The LAVA Salon at Musso & Frank was just named Best Literary Salon by Los
Angeles Magazine in its Best of L.A. issue.

The first Salon, featuring Dan Fante reading from his recent memoir, was a
rousing success, with Larry Wilson of the Pasadena Star-News observing "The
sold-out crowd spoke to our hunger for a Southern California literary
history." And of the second sold-out Salon, featuring "L.A. Noir" author
John Buntin discussing the true crime roots of Raymond Chandler's fiction,
Carolyn Kellogg noted in the L.A. Times that "someone who didn't know any
L.A. history would have found it to be a robust and welcoming introduction."
And at the third sold-out Salon, David Kipen celebrated the late work of F.
Scott Fitzgerald as Adrienne Crew reminded us that for all her sharpness,
Dorothy Parker had a genius for friendship.

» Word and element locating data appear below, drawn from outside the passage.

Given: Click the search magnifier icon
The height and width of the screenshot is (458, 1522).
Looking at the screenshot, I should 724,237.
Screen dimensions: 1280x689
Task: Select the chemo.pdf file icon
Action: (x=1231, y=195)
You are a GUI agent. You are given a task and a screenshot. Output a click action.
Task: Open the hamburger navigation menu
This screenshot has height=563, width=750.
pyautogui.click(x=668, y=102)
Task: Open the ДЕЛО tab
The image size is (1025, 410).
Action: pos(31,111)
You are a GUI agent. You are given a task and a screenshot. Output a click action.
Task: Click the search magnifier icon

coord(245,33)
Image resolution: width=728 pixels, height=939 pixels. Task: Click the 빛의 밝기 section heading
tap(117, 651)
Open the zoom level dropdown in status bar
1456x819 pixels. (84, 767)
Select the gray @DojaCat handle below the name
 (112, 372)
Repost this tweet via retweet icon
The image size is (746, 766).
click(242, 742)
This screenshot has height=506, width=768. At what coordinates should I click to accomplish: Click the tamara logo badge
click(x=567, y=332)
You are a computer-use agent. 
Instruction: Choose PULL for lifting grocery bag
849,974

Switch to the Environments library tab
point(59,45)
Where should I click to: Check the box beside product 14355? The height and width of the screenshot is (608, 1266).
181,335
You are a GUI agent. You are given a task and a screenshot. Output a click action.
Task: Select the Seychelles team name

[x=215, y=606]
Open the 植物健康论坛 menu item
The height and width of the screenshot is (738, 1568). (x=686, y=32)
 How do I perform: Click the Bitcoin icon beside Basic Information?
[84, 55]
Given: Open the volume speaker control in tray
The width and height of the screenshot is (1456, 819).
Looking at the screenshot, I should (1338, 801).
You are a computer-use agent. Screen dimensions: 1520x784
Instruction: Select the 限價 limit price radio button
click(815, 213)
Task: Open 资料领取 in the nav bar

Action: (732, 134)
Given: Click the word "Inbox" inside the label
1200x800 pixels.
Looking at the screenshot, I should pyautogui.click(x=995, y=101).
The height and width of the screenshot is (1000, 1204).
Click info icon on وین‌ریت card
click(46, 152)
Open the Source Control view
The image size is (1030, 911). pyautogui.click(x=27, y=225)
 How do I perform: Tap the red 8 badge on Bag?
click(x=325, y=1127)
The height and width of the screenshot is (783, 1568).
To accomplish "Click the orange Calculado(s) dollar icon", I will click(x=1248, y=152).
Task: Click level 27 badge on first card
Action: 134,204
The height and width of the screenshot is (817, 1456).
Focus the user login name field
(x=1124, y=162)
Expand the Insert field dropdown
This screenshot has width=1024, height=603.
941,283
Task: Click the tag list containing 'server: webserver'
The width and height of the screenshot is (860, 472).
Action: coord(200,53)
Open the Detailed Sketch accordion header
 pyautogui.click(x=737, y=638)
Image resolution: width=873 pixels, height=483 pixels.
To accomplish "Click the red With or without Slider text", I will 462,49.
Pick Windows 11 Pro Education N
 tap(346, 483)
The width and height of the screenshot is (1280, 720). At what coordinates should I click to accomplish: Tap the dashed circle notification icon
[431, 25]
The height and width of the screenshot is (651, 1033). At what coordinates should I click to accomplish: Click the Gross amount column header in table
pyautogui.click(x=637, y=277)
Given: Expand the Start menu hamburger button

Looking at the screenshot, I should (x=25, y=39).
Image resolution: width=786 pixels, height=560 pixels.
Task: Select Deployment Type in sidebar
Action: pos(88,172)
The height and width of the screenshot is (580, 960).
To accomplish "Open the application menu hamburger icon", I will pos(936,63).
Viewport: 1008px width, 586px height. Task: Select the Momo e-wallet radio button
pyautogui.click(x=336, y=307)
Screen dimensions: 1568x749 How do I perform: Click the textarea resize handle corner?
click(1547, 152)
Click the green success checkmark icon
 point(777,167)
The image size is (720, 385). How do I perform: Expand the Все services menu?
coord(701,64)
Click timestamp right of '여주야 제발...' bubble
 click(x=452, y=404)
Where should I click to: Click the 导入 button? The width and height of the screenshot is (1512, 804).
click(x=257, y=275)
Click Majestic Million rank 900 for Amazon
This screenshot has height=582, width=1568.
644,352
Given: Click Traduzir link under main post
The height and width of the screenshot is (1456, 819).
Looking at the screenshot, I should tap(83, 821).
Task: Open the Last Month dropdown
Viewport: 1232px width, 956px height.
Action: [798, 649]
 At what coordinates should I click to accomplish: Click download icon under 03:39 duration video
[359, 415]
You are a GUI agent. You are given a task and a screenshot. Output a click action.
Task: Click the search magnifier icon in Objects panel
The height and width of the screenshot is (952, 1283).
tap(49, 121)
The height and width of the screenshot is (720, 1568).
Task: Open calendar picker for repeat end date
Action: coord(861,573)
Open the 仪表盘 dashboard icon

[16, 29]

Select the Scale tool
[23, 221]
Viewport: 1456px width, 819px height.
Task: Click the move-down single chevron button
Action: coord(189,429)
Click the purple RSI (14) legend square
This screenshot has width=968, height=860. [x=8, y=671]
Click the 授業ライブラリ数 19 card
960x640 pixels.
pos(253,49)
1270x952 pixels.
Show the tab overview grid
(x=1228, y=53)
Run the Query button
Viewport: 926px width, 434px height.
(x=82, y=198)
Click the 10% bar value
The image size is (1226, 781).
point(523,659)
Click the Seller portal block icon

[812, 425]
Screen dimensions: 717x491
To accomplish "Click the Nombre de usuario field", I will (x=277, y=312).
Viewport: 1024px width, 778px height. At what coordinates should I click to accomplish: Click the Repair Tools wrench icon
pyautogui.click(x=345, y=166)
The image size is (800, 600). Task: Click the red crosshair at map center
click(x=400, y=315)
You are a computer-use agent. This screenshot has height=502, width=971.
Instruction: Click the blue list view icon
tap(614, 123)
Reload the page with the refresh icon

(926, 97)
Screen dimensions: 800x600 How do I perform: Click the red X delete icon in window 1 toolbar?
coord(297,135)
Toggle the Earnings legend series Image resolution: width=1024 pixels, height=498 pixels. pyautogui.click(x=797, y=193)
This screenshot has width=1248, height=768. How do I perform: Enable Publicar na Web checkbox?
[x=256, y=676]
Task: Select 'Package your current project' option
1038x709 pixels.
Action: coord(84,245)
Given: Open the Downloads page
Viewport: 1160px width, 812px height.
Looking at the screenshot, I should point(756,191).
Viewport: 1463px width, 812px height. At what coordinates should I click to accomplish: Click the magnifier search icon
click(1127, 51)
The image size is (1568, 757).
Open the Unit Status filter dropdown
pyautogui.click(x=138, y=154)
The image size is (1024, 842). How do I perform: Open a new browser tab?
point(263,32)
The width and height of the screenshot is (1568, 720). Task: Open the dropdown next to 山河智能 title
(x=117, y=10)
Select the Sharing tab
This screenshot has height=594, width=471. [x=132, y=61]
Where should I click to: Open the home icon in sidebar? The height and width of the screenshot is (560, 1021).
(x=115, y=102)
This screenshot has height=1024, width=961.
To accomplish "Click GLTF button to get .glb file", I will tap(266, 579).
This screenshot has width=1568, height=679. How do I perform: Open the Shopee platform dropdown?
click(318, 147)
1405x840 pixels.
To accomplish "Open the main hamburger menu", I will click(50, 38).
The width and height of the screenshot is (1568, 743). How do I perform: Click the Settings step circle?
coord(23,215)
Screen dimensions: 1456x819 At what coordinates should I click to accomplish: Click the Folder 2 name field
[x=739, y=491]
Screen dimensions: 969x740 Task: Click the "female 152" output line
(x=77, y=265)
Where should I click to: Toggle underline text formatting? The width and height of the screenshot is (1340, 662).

The LAVA Salon at Musso & Frank is the brainchild of Kim Cooper & Richard
Schave, proprietors of literary and historic tour company Esotouric --
Raymond Chandler's Los Angeles, James M. Cain's Southern California
Nightmare, Charles Bukowski's Haunts of a Dirty Old Man, John Fante's Dreams
from Bunker Hill -- who through 2009-10 hosted a free cultural Salon on the
last Sunday of the month at Clifton's Cafeteria. With the new series, LAVA
expands its congenial, intelligent and unpredictable cultural programming
into Hollywood with a quarterly literary Salon event held in Musso & Frank
on a night when the restaurant is closed to the general public. Seating is
extremely limited, and these intimate gatherings always sell out.

On Monday, October 15, you are invited to join Jim Tully's biographers Mark
Dawidziak and Paul Bauer for "Jim Tully: A Hobo in Hollywood," a night spent
exploring a fascinating Hollywood literary figure who star blazed brightly
through the 1930s, and unaccountably faded after his 1947 death.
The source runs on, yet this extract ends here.